Михаил посмотрел в покрасневшие глаза трудовика, и его пронял озноб. Снова всплыли в памяти образы кошмарного существа, разорванные тела друзей и оглушающий рёв сгорбленной серой твари. Вспомнился один из любимых фильмов «Чужие». Самым слабым местом сценария Михаил считал решение Рипли вернуться на планету с монстрами. Ну не может такого быть! Ни один нормальный человек не возвратится в такой кошмар. Ни за что! Не собирался в этом ещё раз участвовать и он.
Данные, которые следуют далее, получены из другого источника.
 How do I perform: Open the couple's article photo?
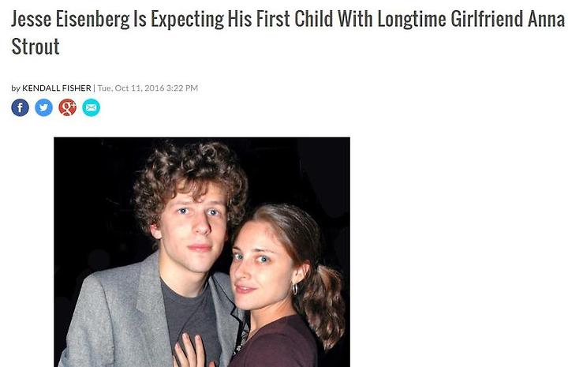[202, 252]
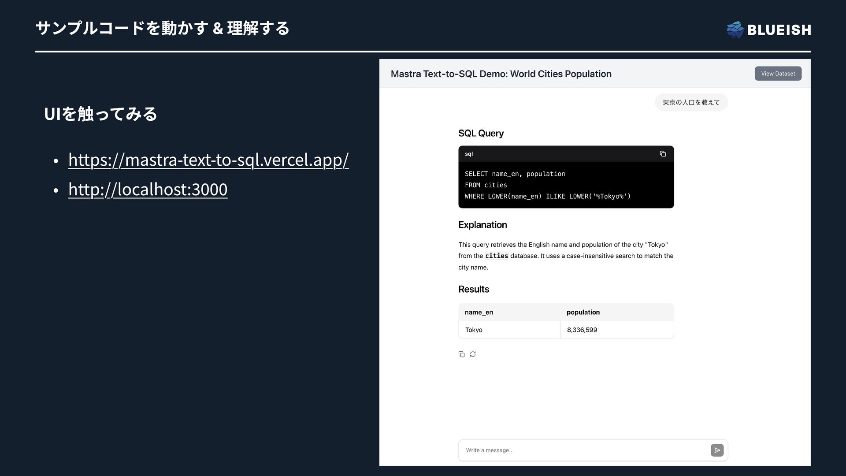Click the Mastra Text-to-SQL Demo title

tap(501, 74)
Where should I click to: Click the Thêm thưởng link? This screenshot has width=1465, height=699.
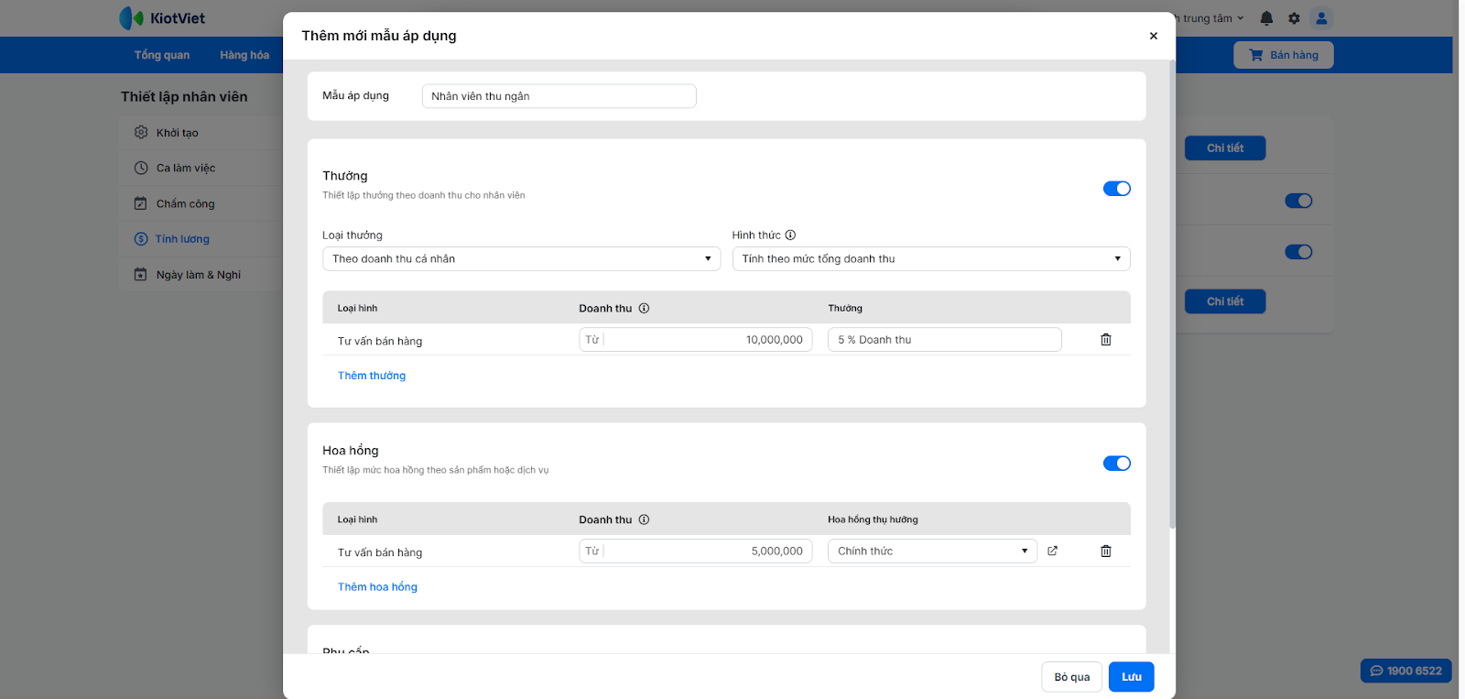coord(371,376)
- Не-е-ет… - с нервной усмешкой протянул Михаил, - я точно пас. Как-нибудь без меня. Спасибо за совет. Я им, пожалуй, и воспользуюсь. Вечером дома, а в конце лета подальше отсюда.
- Ну, как знаешь, - вздохнул трудовик, - заставить не могу. Езжай в свой Минск, прячься там. Родителей, конечно, жалко, но это дело такое, никто не вечный.
- Это вы сейчас о чём? – настороженно спросил Михаил.
- Да ладно, забей, может и нормально всë будет, - Жоржик снова выудил из кармана мятую пачку и вынул из неё последнюю сигарету. Всем своим видом он демонстрировал полную потерю интереса к собеседнику.
- Нет, подождите! – вспыхнул Михаил, - раз уж начали – договаривайте!
- Пойду до магазина прогуляюсь, - пробубнил себе под нос Жоржик и, подкурив сигарету, рывком вытащил отяжелевшее тело из кресла. Из заднего кармана брюк он достал несколько смятых купюр, пересчитал их, сопровождая этот процесс невнятным бормотанием сквозь сжатые губы. Алеющий огонёк сигареты при этом подпрыгивал в такт неразборчивым словам.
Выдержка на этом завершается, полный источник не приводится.